Oxford University Press ISBN: 978-0-19-479361-2
The slender booklet contains 8 stories which were selected from the winning stories in the 2005 and 2006 Commonwealth Short Story Competition. They are “from different countries, but often show that life has the same problems, the same surprises, the same tears and laughter wherever we are.”
This is because the common focus of these stories is on basic human characteristics and the problems they cause for the young: a father’s failure to understand his son’s wish for a different life and his ensuing loneliness as the son leaves his house; the shocking secrets grown-ups keep from each other and from their children; how happy the sudden death of your best friend can make you if that means you “inherit” his winning lottery ticket; deceit between and by grown-ups and what it does to the child involved.

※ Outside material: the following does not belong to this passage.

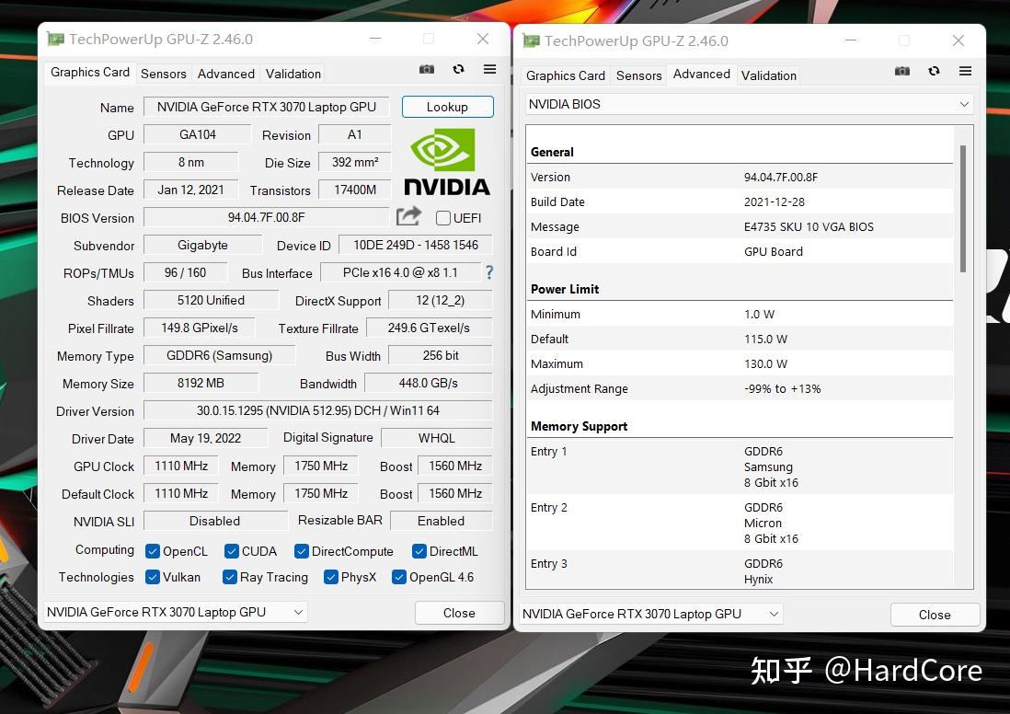This screenshot has height=714, width=1010.
Task: Click the PCIe bus interface question mark
Action: (x=488, y=272)
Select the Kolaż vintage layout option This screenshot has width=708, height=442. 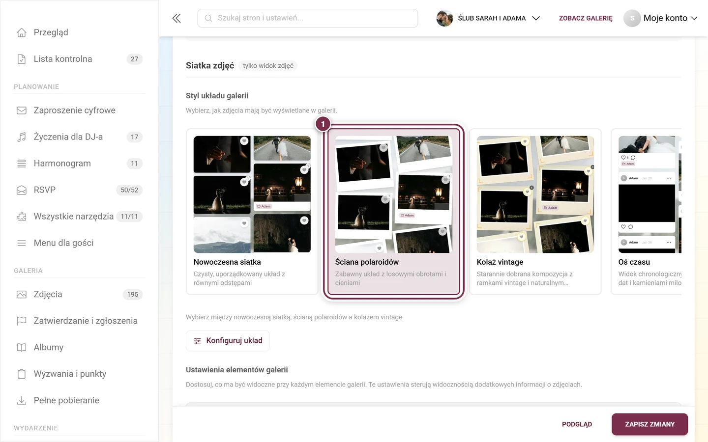535,212
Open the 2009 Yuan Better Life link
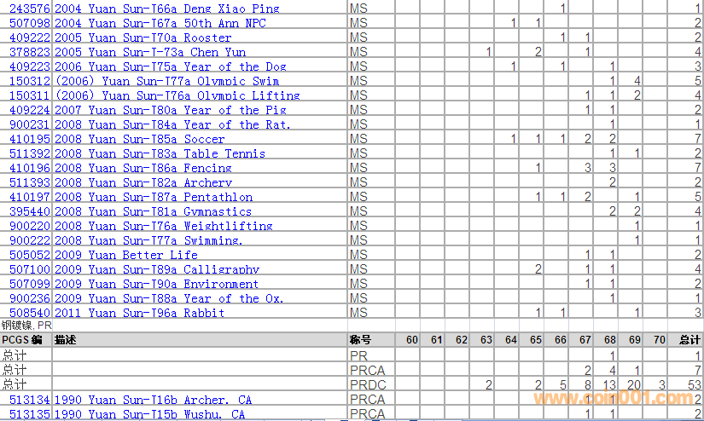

Only two of the 8 stories also show the upside of human character: a father’s ruse to save the goat his son loves from being sacrificed in the hope for rain; or the humaneness of breaking bad news to a loved one as late and gently as possible.
The overall tone of the stories is, however, disillusionment and hurt at human deficiency that destroy trust in a child and damage it for life. The message is expressed in the introduction to the last story, perhaps the most devastating one, called “Treason”: “A child lives in a small, safe world, but that does not last long. There are hard lessons to learn about the adult world, which can be a dangerous place – a place where people say one thing, but do another, a place where truth is difficult to find.”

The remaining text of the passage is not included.